Tim White:
The Blue Paintings

The blueness of Tim White's recent suite of paintings is both literal and subliminal. As if seeing the world through a particular mood or condition, the painter has calibrated the color to his vision with remarkable sensitivity.
These paintings are very much about vision itself, and only in the more recent work such as Study of a Cathedral I and II does that interest in vision translate to an interest in light, here seen through stained-glass windows. The slightly earlier paintings have a mysterious, nocturnal feeling. In Black Light, where shape and its absence, as well as movement, are suggested, the concern is with imagining how the eyes of nonhuman organisms, such as dragonflies, see. Landscape with Black Dandelions presents the flowers of the title whose very name causes a listener to think, "yellow" - as black spots against a deep blue ground. The painter deals with these objects as negative space - removed from color and daylight.

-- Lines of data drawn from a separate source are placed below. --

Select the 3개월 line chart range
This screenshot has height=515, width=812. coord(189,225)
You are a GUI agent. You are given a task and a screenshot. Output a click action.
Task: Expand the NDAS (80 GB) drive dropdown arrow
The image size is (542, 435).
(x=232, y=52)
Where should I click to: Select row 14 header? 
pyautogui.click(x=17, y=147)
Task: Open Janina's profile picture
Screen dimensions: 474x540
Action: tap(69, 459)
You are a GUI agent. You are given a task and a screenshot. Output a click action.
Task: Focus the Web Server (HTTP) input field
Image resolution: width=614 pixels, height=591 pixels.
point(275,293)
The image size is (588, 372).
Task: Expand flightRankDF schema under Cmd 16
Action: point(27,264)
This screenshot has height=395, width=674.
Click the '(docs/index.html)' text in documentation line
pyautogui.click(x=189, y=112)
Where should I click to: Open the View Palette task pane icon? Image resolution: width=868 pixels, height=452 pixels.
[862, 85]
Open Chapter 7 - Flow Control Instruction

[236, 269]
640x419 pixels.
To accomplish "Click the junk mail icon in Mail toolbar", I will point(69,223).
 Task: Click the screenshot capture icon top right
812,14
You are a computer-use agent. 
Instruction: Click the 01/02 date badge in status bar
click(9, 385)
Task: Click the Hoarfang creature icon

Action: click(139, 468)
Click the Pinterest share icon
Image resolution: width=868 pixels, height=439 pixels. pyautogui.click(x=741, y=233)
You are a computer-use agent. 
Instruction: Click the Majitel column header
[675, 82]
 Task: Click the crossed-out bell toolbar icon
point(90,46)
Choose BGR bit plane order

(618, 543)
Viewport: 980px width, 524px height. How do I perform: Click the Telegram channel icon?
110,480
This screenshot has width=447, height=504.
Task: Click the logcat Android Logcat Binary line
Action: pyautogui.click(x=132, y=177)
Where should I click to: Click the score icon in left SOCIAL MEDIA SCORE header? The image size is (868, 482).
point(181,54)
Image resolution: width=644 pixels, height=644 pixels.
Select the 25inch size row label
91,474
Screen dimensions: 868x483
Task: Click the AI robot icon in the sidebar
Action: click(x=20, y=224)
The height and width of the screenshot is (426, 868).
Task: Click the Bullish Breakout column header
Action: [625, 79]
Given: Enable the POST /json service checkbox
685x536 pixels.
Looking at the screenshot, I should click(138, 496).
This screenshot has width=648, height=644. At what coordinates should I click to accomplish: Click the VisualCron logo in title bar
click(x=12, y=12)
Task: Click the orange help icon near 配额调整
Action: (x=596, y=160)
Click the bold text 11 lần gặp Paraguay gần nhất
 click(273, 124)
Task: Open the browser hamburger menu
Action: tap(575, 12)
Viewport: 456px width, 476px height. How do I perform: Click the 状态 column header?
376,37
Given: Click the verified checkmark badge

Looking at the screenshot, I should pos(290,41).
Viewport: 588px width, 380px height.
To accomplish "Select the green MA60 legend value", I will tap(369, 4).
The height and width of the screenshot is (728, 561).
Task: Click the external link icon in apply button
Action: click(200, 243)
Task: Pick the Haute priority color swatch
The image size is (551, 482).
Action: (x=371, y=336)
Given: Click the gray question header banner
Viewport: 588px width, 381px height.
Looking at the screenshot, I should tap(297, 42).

In more dreamlike paintings, such as Blue Bull, where the viewer comes face to face with the veiled image of a bull, the intent is neither realism, nor impressionism, nor abstraction, nor really surrealism. As Tim White puts it, "the theme is reminiscences and prototypes. . . meetings with the image of something in the air, what you are looking for and that is on your mind. . . and when struck with it, when you see slowly moving out of the fog the big blue bull of your dream, you ask yourself. . . if it does exist or just seems to for a second (you mistook something else's silhouette)".
White is interested in narrative, in stories, windows into the observers' thoughts and visions, as well as those of the painter. He draws a parallel to music, where "a few bars give an idea of what direction to go in, then the listener dives in." For him, the subject of his painting should be intriguing, giving "a small hint to the observer as to the direction in which their thoughts can travel."
Contrasted with the literary and philosophical side of these works is the structure and rendering. Trained as an architect, White retains a sense of geometry, even the grid, as a basic, though subtle, underpinning for his ethereal expressions. Whether in the faint forest of vertical tree trunks in the background of Blue Bull; the urban girders of Escape (where a whitish bird floats across the foreground); the line of illuminated portholes in Feeling of the Big Ship; the Gothic architecture of the cathedral paintings; or imposed, as in Restoration of a Portrait, which is seen through a canvaslike grid; the structure is always there. In the painter's more recent work, the cathedral paintings and Gold of Pre-Columbian America, the use of white as a contrasting element to the blue and black results in paintings where a broken-up, gridlike feeling is more pronounced.
An admirer of classic American abstraction - particularly the work of Richard Poussette-Dart - White can be seen moving in a more painterly direction, while retaining his interest in what he calls "mind games." Concerned to find themes that will make him feel more at home in his new environment, he has been experimenting with Pre-Columbian symbolism. The matching of new subjects to new moods and techniques will, no doubt, lead to new color concentrations. "I can imagine doing a series in red," the painter says. But as a record of this important and transitional time for the artist, one can imagine no other color but blue.